Il est dangereux et réducteur de qualifier l’opposition, qui compte dans ses rangs l’ensemble des partis traditionnels, conservateurs, libéraux, socialistes et communistes, de fasciste et putschiste. Ce serait adopter la phraséologie du pouvoir en place qui tente de discréditer toute forme d’opposition à sa politique : partis, organes de presse, ou surtout associations civiles.
Les « putschistes » ne font d’ailleurs que réclamer des élections qu’on leur refuse depuis un an. Sitôt au pouvoir, Chavez a modifié la constitution en remplaçant le mandat de cinq ans non renouvelable par un mandat de six ans renouvelable cinq fois, de quoi tenir jusqu’en 2030 !

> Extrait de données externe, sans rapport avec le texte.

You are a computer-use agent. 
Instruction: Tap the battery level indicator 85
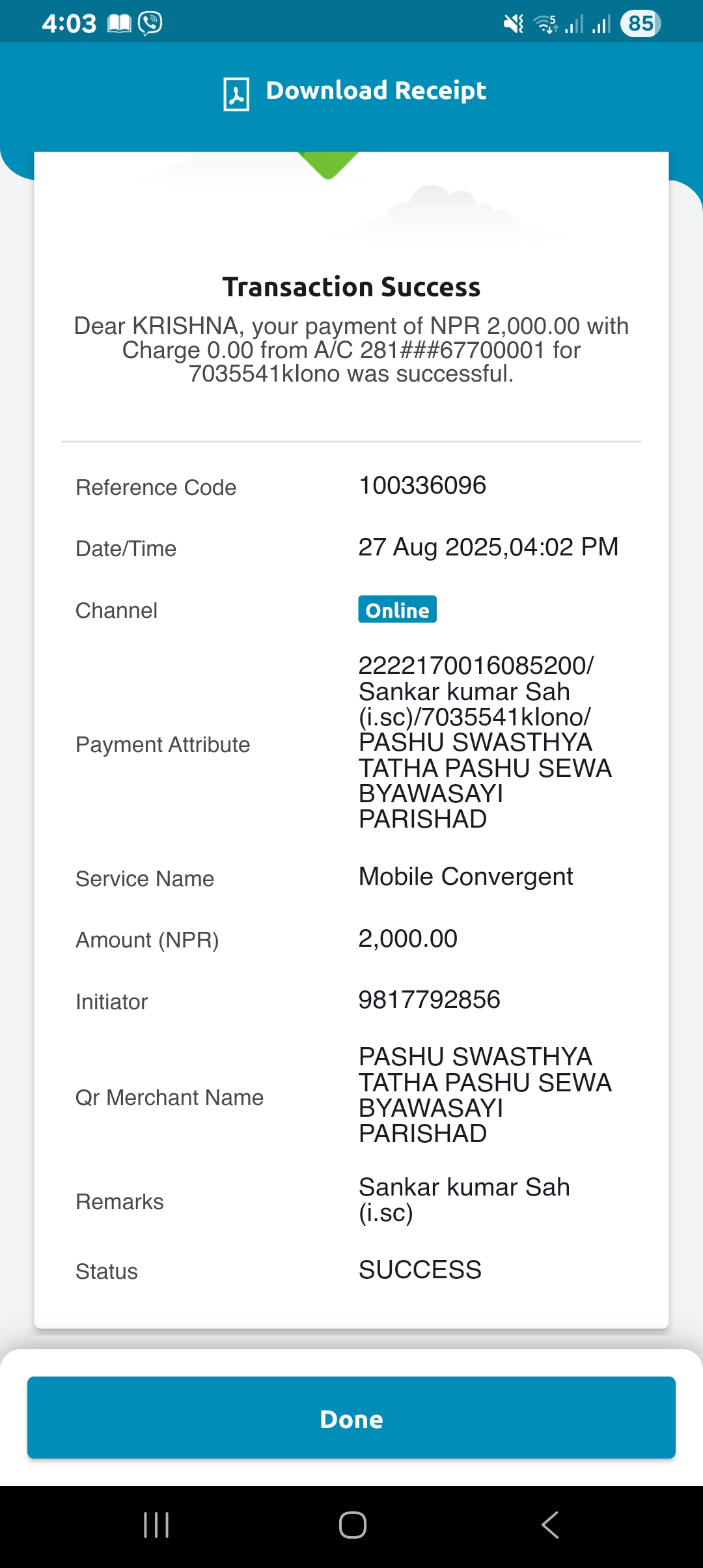pyautogui.click(x=641, y=23)
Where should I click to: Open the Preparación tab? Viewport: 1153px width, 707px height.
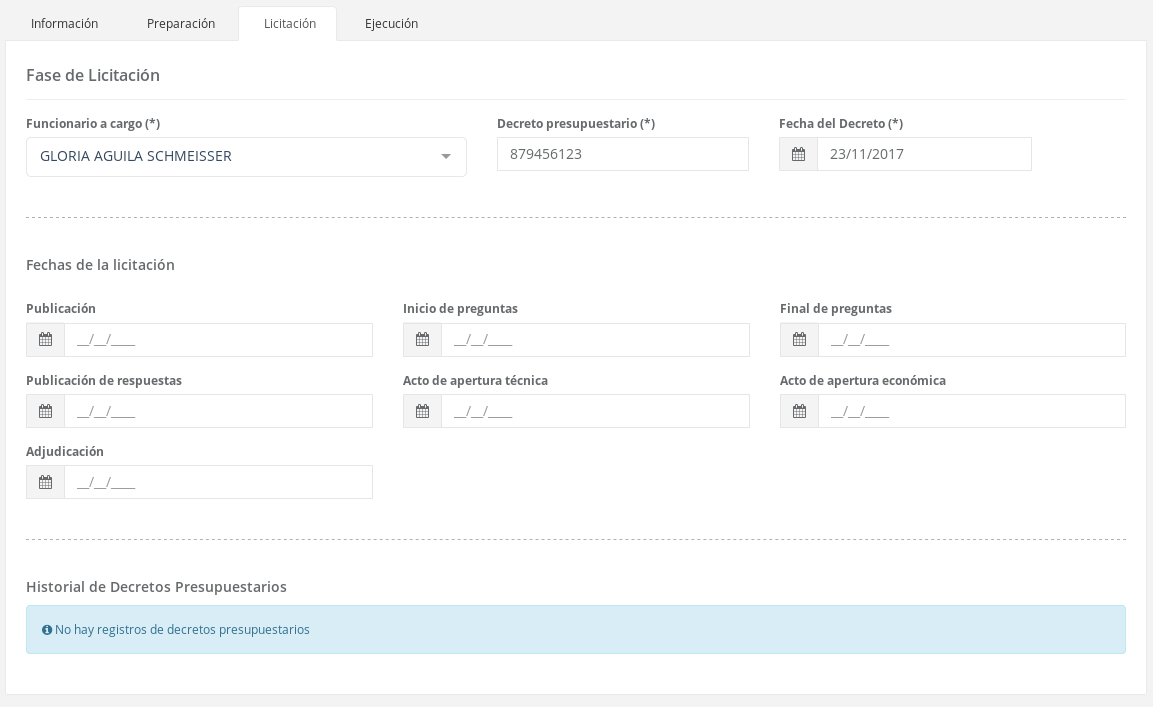[181, 23]
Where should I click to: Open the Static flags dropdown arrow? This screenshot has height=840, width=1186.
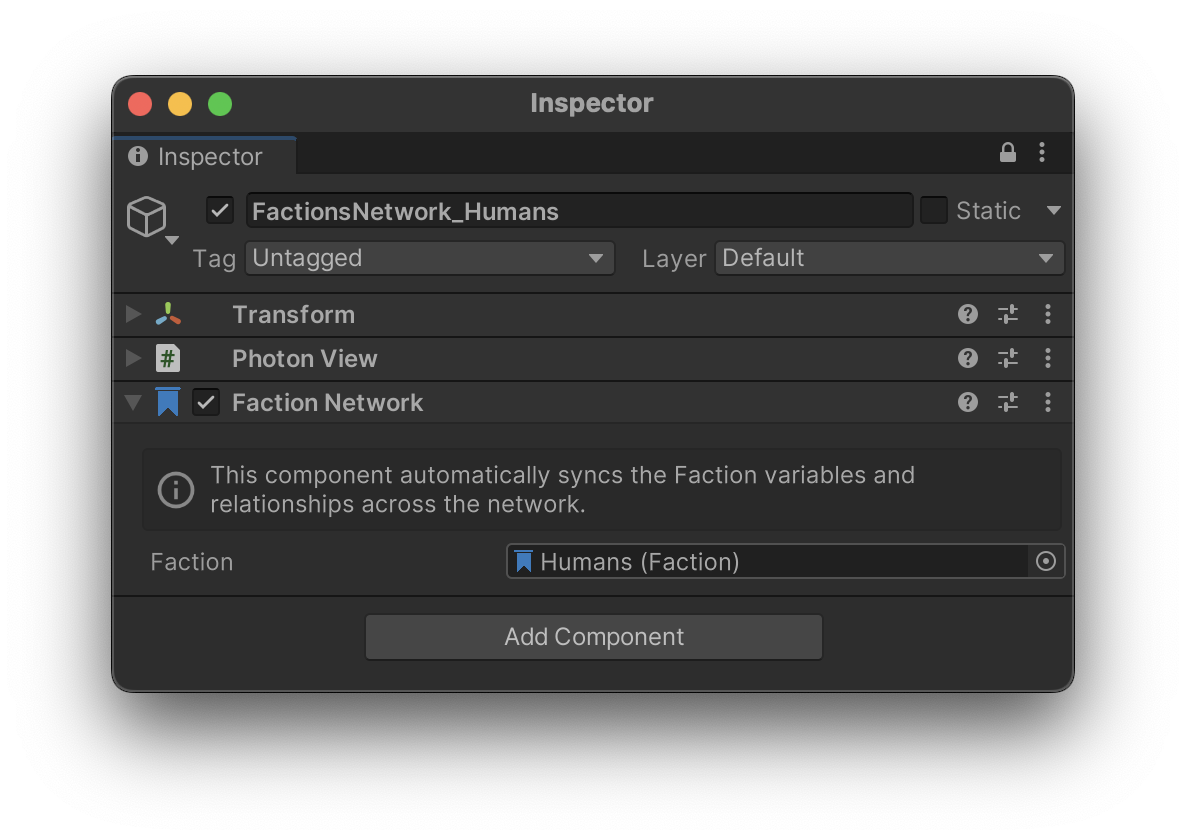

Militarisation de l’administration
Ce champion de la légitimité démocratique ne doit pas faire oublier qu’en 1992, il avait par deux fois tenté de renverser le gouvernement avec l’aide de l’armée. Ce qui lui valut un séjour en prison. Afin de prouver sa bonne volonté et sa confiance retrouvée dans les vertus démocratiques après son élection, son premier « geste d’apaisement » aura été de faire de la date de ce putsch manqué une fête nationale. S’en sont suivies de nombreuses violations de la constitution, sans aucune consultation populaire, dont les plus inquiétantes ont été une militarisation de l’administration civile. La population a de quoi devenir nerveuse…

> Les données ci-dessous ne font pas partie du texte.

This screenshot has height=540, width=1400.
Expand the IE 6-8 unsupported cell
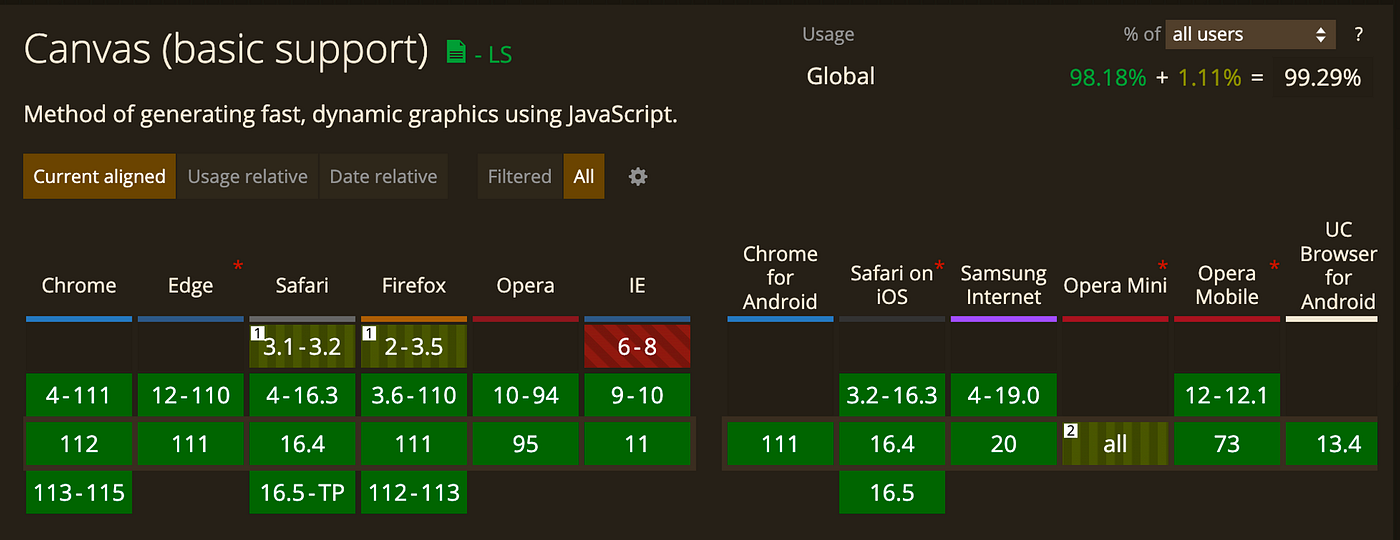tap(637, 346)
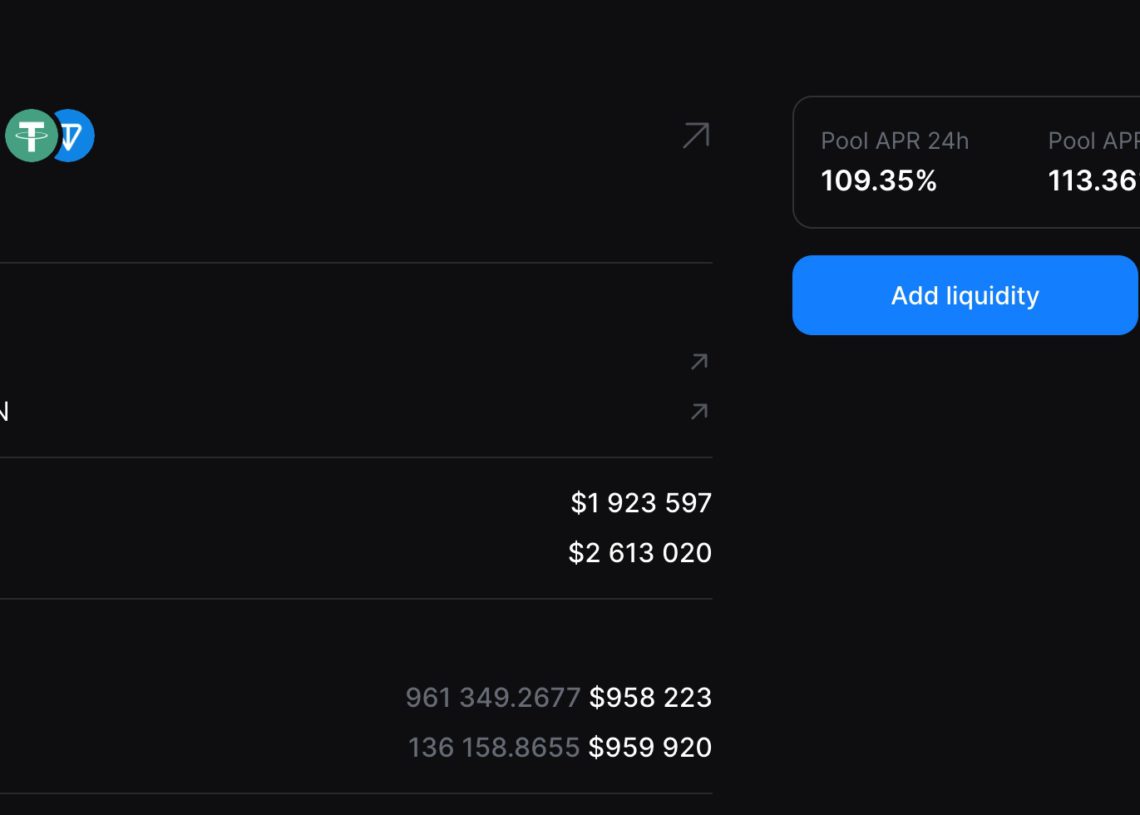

L’affrontement entre le pouvoir en place et l’ensemble des organes de presse (excepté bien sûr la télévision publique) a atteint un niveau encore jamais vu dans une démocratie. Si, au départ, la presse écrite a soutenu Chavez, les échanges d’amabilités entre le président et les journalistes nationaux ont désormais dépassé, loin s’en faut, le stade de la « petite phrase ». Traiter El Nacional, principal quotidien du pays d' « indigne de servir de papier hygiénique » ne fait franchement pas avancer le débat.
Dès les premières critiques adressées au chef de l’Etat, ce dernier a riposté en s’en prenant violemment aux journaux d’opposition qui osaient le défier, utilisant les termes dangereux de « fascistes » et « traîtres à la patrie », suivies de perquisitions dans les sièges des journaux incriminés, qui ont grandement contribué à la radicalisation des esprits entre les pro et les anti-Chavez.
Propagande lyrique et outrancière
Sur la chaîne publique, en revanche, le président est omniprésent. L’émission allo presidente est une véritable tribune télévisuelle depuis laquelle Chavez s’adresse à ses concitoyens chaque jour, parfois quatre heures durant.
Face à une presse indépendante désormais hostile, la réponse de Chavez a été le recours aux réquisitions d’antenne. Si le procédé est familier à l’ensemble des pays démocratiques, il prend au Venezuela des proportions inquiétantes en durée et en fréquence. Avec souvent à la clé, ce qu’il faut bien qualifier de propagande souvent lyrique, parfois outrancière, en lieu et place d’un réel effort de pédagogie politique ou économique.
Tout ceci énuméré, on peut comprendre les inquiétudes actuelles de la population vénézuélienne quant aux intentions de confiscation du pouvoir. Fondée ou non, cette inquiétude est bien présente.
Une des erreurs actuelles de l’opposition a été d’attaquer Chavez sur le plan personnel et non sur son bilan au gouvernement. La critique en gagnerait pourtant en lisibilité et permettrait de sortir de l’affrontement idéologique et de ce qui est déjà la crise politique la plus traumatisante traversée par le pays. On ne saurait toutefois se prononcer sur la réelle nature du régime qu’à l’approche des nouvelles élections présidentielles, qui jusqu’à nouvel ordre, se tiendront toujours en 2006.